In air-to-air combat, BVR missiles fill the niche of old battle rifles and modern sniper rifles, WVR missiles fill the niche of modern assault rifles, while gun fills niche of combat knife. While gun is most versatile weapon of the lot – it can be used for air-to-air work, close air support, firing warning shots towards aircraft violating forbidden airspace – it is not often used in air-to-air combat and is treated purely as fallback weapon in case missiles have been expended.
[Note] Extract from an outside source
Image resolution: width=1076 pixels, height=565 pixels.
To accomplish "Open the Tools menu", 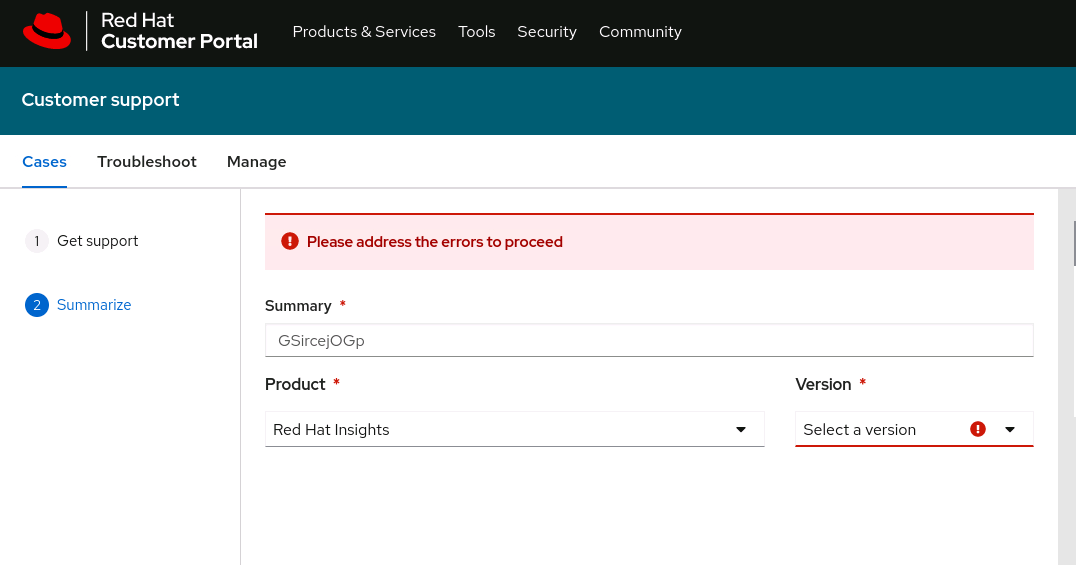I will (x=477, y=32).
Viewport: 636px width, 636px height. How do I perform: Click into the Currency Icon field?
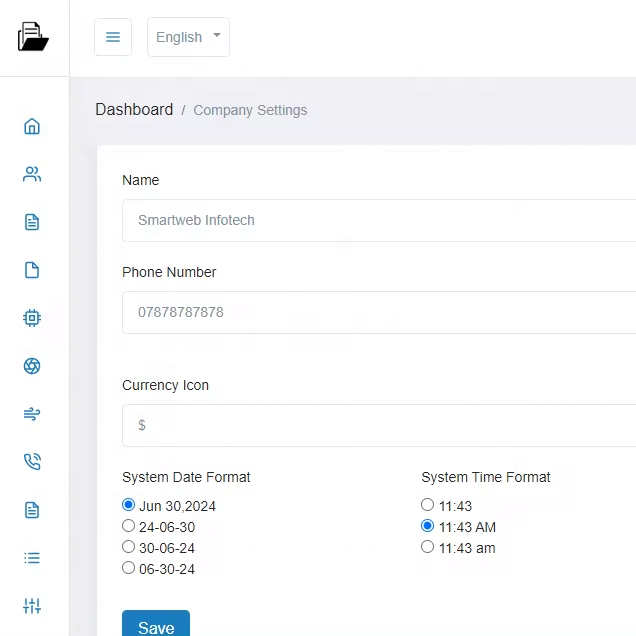(x=378, y=425)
It is often forgotten is that g forces in tracking turn are a square of speed. Thus, in WVR combat, if missile travels at Mach 3 and fighter aircraft travels at Mach 0,6 (corner speed of many modern fighters) and can pull 9 g maneuvers, then missile needs to pull 225 g to match turn radius, or 100 g if fighter is travelling at Mach 0,9. If missile is fired outside ideal position, it has to maneuver in order to point its nose towards the target, thus lowering probability of kill; there is also a danger of targeted aircraft simply flying out of missile’s field of view. This danger is also present with active-seeker BVR missiles. In BVR, AIM-120 travels at Mach 4, and can pull 30 g within its NEZ, yet it would need 400 Gs to reliably hit a modern fighter which is maneuvering at corner speed of Mach 0,6, or 178 Gs if target is still at standard cruise speed of Mach 0,9.
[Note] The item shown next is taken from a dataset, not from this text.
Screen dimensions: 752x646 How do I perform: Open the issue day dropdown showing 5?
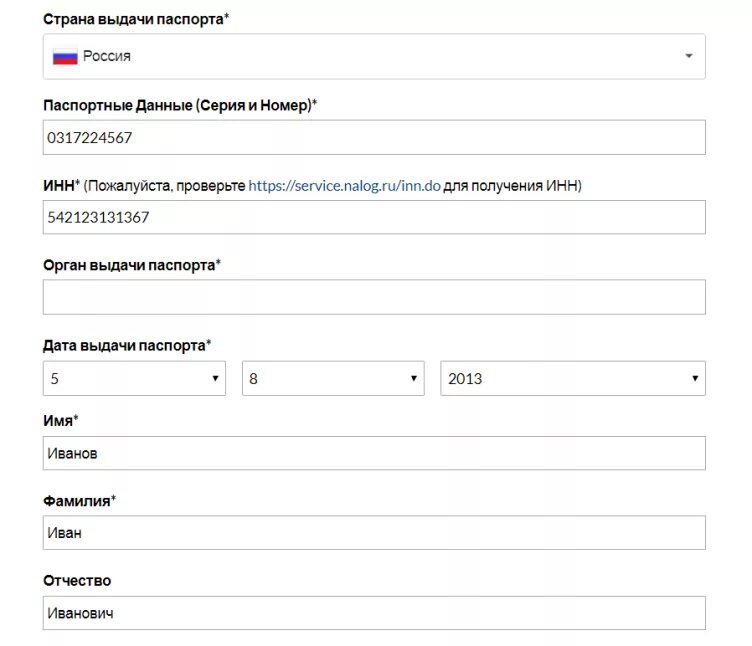pos(134,379)
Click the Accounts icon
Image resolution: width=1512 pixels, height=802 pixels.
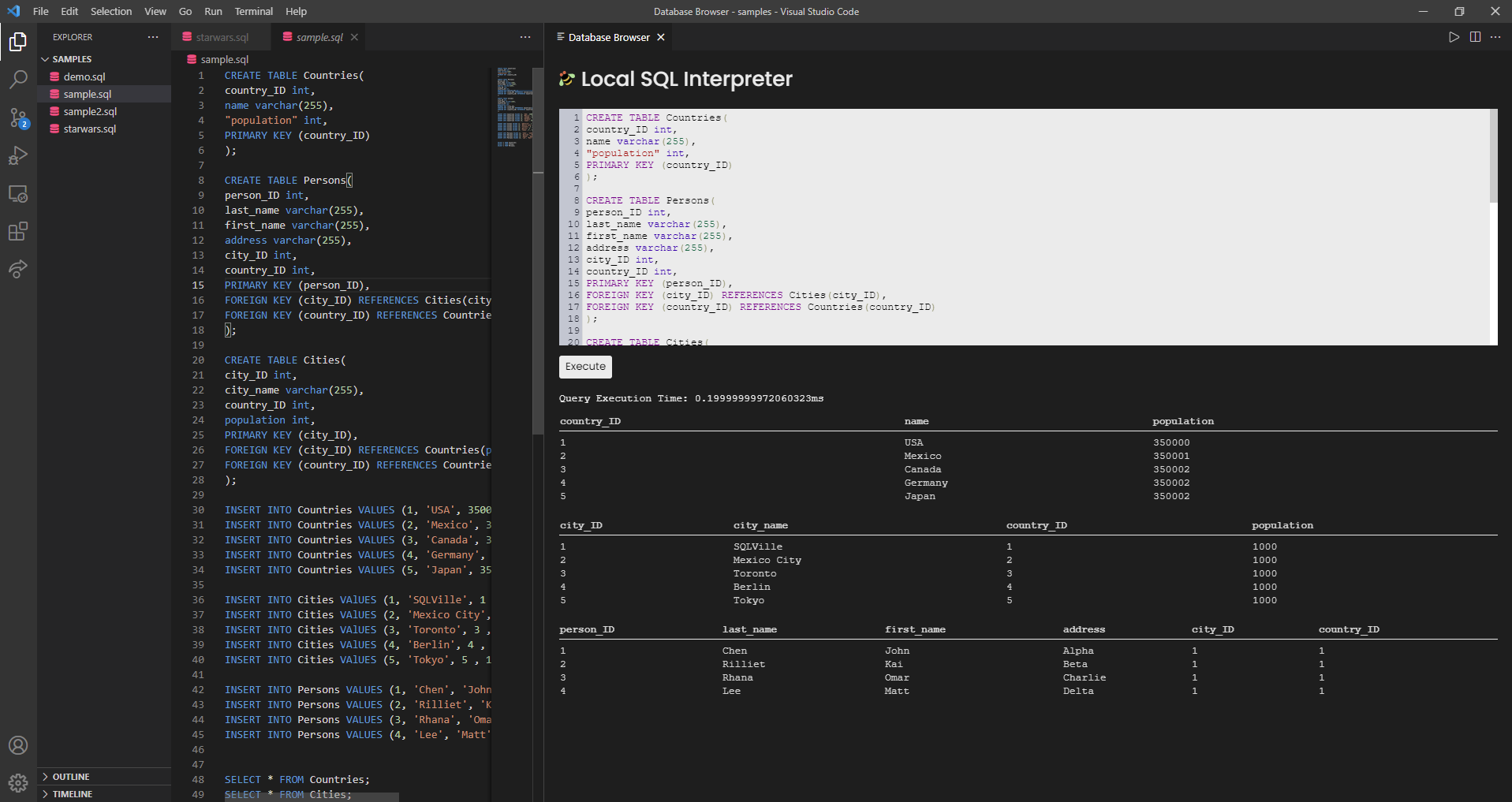pos(18,745)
Further, even though BVR missiles have maximum range of over 100 kilometers, their effective range against aircraft in attack is 1/5 of that – around 20 kilometers – and target beyond 40 kilometers can feel free to maneuver without even taking any possible missile shots into account, as only way these would hit is luck. One of reasons is that BVR missiles follow ballistic trajectories – AIM-120C-5 allegedly has motor burn time of 8 seconds, which gives range of around 10 kilometers before motor burns out. At ranges greater than 8 kilometers, attacking fighter can still choose wether to outmaneuver or outrun the BVR missile; at distances less than that is missile’s no-escape zone, where aircraft cannot outrun the missile, it has to outmaneuver it, but such distances automatically mean that combat is not longer beyond visual range. Ranges stated are also only true at high altitude against aircraft in attack; at low altitude, effective range of BVR missile is reduced to 25% of its range at high altitude, and range against aircraft in flight is 1/4 of that against aircraft in attack.
Missiles in fact can achieve either maximum range or maximum maneuvering capability – missile that pulls 40 g at sea level will only pull 13 g at 10.000 meters and 2,85 g at 20.000 meters, unless 40 g is a structural limit. AIM-9 for example can pull 40 g at SL and at 10.000 ft, and 35 g at 20.000 ft. Thus, it can be expected to pull single-digit number of g’s at 40.000 ft. Meanwhile, F-16 for example can sustain 8,5 g at 15.000 ft, and Rafale can sustain 9 g at 40.000 ft.